I am inspired by this post
I really struggle with my nature and habits (both good and bad). I feel like homeschooling and being a homemaker brings my nature and habits to the forefront where maybe if I had a career they would be less noticeable. Because people always ask what do you do? (At least they used to where I lived previously. I think people here figure you BREATHE and LIVE and they don't seem to give a damn about vocations). I could hide behind a career. But, sometimes I feel like it would be really easy for someone to see me as that crazy homeschool mom who never washes her hair (dreads) and those kids who can't wake up at a normal hour (we don't really have bedtimes).
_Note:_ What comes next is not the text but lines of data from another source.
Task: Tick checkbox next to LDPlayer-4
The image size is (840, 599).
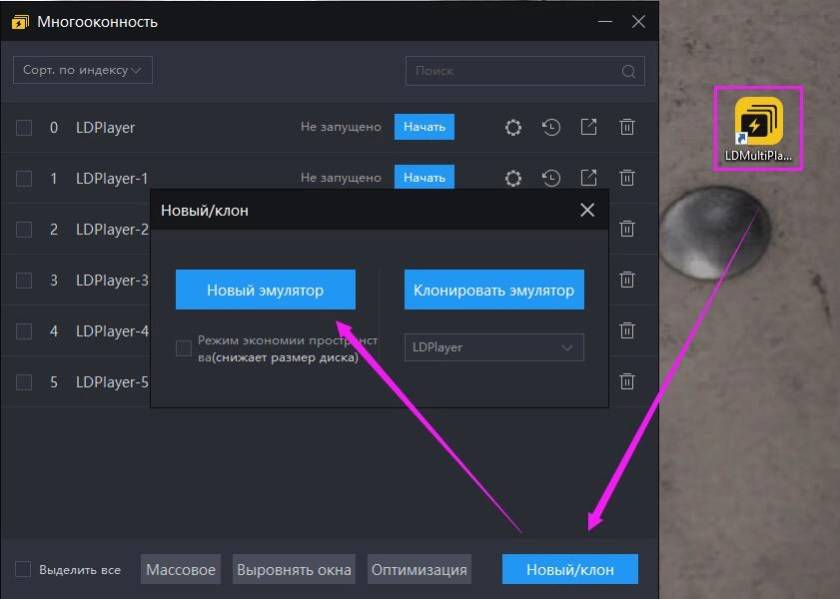Action: pyautogui.click(x=24, y=331)
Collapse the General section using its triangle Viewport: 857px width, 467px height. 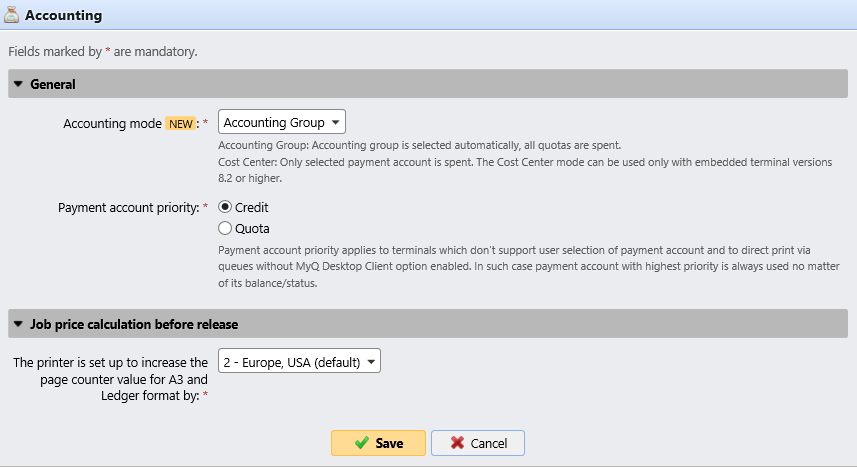[x=18, y=85]
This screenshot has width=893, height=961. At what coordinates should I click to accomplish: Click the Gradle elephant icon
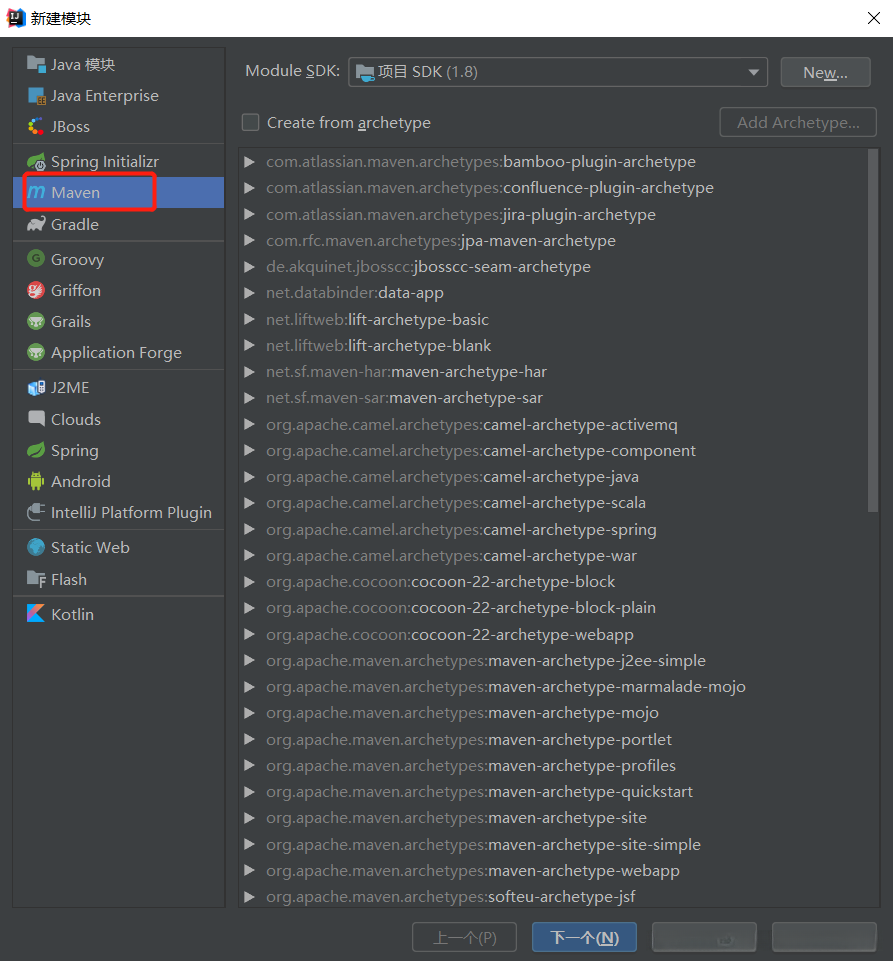pyautogui.click(x=37, y=224)
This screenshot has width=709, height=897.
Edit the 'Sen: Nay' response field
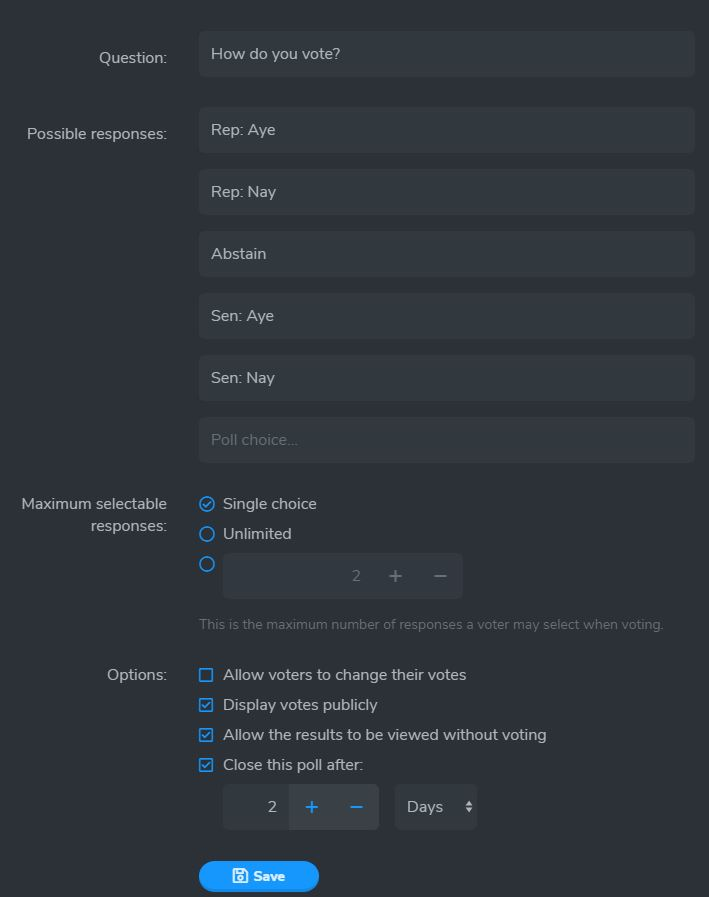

But, I honestly never directly connected my nature and habits before. I figured my nature was something to battle to fit into the right mold (of which I cannot figure out why or whom the mold is...I just battle with the darn thing and it is getting to weigh me down).
I don't know if I should change some of my habits or if they are apart of my nature. I don't even know if they are good for my kids. I just know that they aggravate me some days. When they aggravate me, I attack them and try to change them all at once. I try creating a plan and applying rules. And, I always do it to someone. But, I don't really apply it to me. I insist the kids get up and do ALL THE THINGS. But, then I get distracted and run out to the grocery store or I don't set them up for success with a good breakfast because...well.....I was up...erm...all night...doing...hmmmm stuff.